薬の安定供給へ、在庫や生産量など流通を見える化…厚労省が2027年度にも開始予定
医薬品の安定供給に向け、厚生労働省は、薬の生産量や在庫量、処方量などの流通状況を一元的に把握するシステムを開発する方針を決めた。運用を2027年度にも開始する予定で、不足の懸念がある薬や足りない薬を迅速に見つけ、増産要請などの対策にいかす。 【図】日本の後発薬メーカーは中小企業が大半を占める
国内では20年末頃から、ジェネリック医薬品(後発薬)を中心に薬の供給不足が続いている。日本製薬団体連合会などの調査では今年9月時点で、先発品を含む医薬品1万6549品目のうち、3066品目(19%)が「供給停止」や全ての注文に応じられない「限定出荷」となっている。
長期化の背景には、企業が他社の生産量を把握できないことから限定出荷の解除に踏み切れなかったり、薬局や医療機関が流通量が分からないまま過度に発注したりする事情がある。
新システムでは、抗菌薬や解熱剤、抗血栓薬など必要性が高い薬と、感染症に対応する薬を扱う。25年度から行う実証事業を経て、対象品目を選ぶ。厚労省は、企業から生産、在庫、出荷の量を、卸売業者から出荷や在庫の量をそれぞれ定期的に報告を受ける。医療機関の処方や薬局の調剤に関する情報も収集する。

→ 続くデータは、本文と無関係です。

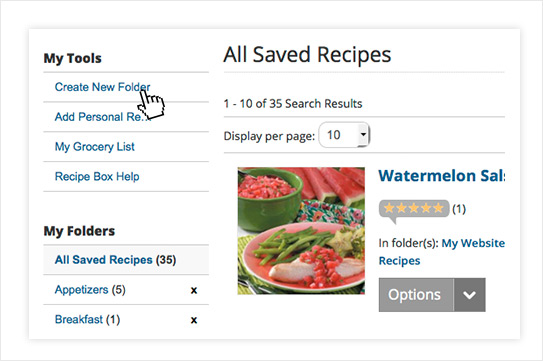This screenshot has width=543, height=361.
Task: Click the watermelon salsa recipe photo
Action: tap(301, 231)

集めたデータを分析し図表で示す。各月の成分ごとの生産量と出荷量をグラフ化して在庫量の増減をみたり、薬局の調剤量と入荷量を比べた結果を地図に色分けして落とし込み、薬の需給バランスを確認したりすることを想定する。
分析結果は報告企業などにも公開する。薬局の在庫の抱え込みを防ぐことや、業界全体の生産量を把握し、企業が限定出荷の解除を決断しやすくなる効果が期待できるという。